Risk and Limitations

  1. False Signals: Swing highs and lows might produce false signals, especially in volatile or thinly traded markets.
  2. Lagging Indicator: Swing highs and lows are often lagging indicators, meaning they are identified only after the market has moved.
  3. Market Conditions: The efficiency of this strategy can vary with different market conditions. It works well in trending markets but can be less effective in ranging markets.

Case Study: Real-World Application

Some trading firms specialize in algorithmic strategies based on swing highs and lows. One notable company is Two Sigma, a firm that applies machine learning and artificial intelligence in trading strategies. While specifics are proprietary, firms like Two Sigma use swing points as a component of larger, more complex trading algorithms.

Conclusion

Swing highs and lows are invaluable tools in the arsenal of many algorithmic traders.
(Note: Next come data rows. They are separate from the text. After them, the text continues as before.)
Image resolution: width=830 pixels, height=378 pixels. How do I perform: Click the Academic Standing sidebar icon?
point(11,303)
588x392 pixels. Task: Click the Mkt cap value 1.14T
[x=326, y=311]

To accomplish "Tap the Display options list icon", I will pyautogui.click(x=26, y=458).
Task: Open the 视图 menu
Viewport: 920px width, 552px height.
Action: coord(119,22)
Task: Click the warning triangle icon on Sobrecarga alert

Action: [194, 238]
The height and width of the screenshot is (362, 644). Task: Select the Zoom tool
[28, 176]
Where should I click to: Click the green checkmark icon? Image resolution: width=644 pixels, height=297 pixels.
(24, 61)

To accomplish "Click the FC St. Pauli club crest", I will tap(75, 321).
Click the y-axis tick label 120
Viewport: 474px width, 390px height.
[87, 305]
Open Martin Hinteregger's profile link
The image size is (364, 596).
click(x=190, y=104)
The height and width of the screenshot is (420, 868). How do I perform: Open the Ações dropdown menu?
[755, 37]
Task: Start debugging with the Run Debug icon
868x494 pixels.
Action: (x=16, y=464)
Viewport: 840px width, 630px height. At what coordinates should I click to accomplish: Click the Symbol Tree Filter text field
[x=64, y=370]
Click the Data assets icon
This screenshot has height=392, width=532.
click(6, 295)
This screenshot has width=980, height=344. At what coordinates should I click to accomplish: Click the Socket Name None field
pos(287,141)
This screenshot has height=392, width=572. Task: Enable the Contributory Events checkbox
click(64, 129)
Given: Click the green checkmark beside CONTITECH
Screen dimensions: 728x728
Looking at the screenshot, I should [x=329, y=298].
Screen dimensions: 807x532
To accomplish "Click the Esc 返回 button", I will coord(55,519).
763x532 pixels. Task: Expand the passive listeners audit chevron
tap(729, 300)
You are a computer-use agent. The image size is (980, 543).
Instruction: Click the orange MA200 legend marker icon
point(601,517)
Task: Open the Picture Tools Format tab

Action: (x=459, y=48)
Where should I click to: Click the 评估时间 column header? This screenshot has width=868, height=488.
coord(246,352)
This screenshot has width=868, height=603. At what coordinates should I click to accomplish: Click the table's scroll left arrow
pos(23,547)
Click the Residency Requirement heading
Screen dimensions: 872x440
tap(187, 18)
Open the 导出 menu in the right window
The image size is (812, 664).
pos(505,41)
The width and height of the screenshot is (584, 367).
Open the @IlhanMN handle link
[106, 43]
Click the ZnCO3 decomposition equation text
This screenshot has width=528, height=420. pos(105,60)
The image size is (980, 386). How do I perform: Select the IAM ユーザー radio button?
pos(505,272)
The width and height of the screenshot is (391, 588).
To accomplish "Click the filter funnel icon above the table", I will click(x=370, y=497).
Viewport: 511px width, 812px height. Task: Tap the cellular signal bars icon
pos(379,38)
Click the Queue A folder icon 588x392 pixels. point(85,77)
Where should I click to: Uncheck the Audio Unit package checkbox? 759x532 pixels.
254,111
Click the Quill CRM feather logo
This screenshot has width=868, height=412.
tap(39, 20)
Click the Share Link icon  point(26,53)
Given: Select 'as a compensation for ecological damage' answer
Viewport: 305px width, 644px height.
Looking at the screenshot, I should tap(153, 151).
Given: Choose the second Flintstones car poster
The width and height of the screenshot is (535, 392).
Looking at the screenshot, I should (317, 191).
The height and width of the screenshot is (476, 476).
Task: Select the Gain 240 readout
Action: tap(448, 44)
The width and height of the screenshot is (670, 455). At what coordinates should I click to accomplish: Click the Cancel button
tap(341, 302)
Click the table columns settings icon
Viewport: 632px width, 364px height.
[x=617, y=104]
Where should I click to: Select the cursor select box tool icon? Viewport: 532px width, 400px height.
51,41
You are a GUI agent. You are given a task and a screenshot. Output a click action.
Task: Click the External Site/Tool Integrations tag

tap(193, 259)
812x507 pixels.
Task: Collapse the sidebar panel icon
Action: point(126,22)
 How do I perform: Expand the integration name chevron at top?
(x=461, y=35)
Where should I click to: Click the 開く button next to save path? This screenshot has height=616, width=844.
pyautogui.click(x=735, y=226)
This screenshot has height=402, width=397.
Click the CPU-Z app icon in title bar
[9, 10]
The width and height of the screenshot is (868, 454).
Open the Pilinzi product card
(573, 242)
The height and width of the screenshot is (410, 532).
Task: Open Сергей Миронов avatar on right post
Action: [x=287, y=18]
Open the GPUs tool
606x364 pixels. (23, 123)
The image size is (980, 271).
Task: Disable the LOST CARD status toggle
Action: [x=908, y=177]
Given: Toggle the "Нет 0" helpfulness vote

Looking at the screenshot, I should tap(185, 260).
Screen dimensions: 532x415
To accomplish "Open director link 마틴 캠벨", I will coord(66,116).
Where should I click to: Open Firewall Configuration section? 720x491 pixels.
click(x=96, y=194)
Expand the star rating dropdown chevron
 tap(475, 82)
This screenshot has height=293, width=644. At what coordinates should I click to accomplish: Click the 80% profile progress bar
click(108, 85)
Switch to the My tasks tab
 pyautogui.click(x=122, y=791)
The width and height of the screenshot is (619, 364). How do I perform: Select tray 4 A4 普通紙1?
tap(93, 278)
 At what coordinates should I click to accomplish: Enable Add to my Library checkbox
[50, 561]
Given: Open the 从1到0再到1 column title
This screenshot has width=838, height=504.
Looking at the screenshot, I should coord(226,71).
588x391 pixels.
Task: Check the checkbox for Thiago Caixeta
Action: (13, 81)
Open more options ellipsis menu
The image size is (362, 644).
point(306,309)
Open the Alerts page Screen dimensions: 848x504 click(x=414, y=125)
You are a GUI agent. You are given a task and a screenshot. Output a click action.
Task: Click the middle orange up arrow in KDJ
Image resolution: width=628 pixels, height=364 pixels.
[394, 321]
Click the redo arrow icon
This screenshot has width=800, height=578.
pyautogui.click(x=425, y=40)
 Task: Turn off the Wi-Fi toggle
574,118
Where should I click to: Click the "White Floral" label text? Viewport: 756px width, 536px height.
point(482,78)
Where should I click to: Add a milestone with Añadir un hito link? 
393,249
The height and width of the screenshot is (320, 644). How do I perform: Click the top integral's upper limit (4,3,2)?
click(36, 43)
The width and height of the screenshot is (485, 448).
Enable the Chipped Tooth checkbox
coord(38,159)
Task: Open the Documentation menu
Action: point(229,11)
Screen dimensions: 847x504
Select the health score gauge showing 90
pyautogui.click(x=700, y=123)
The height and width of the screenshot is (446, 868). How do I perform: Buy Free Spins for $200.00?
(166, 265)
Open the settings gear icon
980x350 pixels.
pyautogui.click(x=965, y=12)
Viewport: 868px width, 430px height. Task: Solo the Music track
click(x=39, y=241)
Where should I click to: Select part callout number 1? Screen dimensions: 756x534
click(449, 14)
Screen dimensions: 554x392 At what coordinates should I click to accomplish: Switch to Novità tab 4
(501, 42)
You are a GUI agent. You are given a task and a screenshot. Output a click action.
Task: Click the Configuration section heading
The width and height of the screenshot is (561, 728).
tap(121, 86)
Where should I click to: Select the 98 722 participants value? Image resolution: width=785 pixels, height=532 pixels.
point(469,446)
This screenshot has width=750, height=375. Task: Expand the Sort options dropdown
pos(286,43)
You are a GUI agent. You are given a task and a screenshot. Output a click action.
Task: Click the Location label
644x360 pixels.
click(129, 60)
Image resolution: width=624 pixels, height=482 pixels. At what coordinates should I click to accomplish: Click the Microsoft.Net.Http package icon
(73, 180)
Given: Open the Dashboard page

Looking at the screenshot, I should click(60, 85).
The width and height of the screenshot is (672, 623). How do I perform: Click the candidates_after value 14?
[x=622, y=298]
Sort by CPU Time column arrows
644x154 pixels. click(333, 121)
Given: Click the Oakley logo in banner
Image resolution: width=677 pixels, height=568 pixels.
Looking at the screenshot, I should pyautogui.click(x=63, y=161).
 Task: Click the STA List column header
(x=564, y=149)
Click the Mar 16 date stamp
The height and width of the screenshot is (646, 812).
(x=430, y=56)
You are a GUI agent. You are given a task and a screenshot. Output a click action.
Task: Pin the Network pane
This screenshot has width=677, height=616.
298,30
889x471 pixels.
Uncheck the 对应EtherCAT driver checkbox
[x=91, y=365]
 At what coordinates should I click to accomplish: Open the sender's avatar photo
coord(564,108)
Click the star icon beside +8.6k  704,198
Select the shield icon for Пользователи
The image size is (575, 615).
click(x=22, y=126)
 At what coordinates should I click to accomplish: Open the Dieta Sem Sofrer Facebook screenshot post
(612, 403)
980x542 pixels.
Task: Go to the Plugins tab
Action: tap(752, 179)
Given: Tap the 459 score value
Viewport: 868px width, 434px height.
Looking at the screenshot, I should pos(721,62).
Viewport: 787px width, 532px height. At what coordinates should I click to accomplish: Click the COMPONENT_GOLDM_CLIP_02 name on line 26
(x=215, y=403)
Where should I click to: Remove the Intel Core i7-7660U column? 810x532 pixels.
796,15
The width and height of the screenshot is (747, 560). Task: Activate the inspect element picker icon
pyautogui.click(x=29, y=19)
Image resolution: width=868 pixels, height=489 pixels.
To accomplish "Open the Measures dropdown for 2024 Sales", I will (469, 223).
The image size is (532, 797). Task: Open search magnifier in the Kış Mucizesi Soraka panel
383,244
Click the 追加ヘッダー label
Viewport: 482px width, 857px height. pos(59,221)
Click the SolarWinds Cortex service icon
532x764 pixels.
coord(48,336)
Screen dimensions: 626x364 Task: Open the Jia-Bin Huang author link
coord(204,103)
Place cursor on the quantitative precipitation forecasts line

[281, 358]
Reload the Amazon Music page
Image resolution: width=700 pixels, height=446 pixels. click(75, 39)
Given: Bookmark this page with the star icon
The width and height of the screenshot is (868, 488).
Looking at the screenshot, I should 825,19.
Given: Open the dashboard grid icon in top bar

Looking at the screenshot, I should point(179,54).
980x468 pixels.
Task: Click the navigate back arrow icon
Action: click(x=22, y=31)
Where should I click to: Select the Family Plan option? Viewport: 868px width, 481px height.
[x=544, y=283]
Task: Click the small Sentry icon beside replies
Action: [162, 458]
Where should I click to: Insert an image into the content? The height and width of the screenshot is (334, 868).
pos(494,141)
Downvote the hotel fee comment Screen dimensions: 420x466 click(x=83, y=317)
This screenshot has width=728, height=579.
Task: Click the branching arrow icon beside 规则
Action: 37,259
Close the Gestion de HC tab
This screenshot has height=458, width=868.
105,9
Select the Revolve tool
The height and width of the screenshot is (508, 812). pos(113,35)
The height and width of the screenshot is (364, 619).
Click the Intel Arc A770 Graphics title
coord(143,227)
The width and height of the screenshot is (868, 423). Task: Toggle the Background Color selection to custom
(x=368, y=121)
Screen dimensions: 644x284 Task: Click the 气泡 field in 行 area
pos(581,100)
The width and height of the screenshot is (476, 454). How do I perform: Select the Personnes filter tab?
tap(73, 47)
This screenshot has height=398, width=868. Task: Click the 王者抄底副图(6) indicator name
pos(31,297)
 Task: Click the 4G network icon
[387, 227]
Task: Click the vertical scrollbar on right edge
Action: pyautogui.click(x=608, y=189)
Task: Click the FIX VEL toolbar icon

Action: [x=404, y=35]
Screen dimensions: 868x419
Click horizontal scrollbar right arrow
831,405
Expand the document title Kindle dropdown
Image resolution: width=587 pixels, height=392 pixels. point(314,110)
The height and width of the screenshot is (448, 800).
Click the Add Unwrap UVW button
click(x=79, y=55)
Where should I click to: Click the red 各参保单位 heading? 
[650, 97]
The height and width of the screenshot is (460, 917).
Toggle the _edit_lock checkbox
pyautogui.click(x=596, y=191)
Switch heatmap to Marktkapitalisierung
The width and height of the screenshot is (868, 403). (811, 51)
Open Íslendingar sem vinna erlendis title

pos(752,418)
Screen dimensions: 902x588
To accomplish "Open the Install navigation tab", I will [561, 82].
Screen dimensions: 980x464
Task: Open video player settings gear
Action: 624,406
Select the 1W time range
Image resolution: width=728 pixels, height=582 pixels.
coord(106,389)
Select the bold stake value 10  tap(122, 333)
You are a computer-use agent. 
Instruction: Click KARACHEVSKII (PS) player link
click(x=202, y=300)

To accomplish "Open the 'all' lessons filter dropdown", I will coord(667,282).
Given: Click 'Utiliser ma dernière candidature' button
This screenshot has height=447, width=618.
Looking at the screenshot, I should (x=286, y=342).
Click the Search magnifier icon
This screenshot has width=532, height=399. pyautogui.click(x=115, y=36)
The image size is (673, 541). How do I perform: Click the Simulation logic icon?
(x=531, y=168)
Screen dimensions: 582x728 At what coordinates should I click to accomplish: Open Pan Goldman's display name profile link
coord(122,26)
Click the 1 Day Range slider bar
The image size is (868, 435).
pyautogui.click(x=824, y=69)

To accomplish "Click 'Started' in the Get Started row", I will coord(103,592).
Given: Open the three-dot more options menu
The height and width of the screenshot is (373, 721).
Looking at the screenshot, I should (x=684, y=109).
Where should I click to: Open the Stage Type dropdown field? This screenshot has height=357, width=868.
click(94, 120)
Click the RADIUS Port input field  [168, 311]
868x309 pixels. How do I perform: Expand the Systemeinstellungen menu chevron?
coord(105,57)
These markers help define potential reversal points and establish market entry and exit strategies. While they have limitations and risks, combining them with other technical indicators and sound risk management principles can lead to the development of robust trading algorithms. Leveraging these techniques can thus provide considerable advantages in the competitive sphere of algorithmic trading.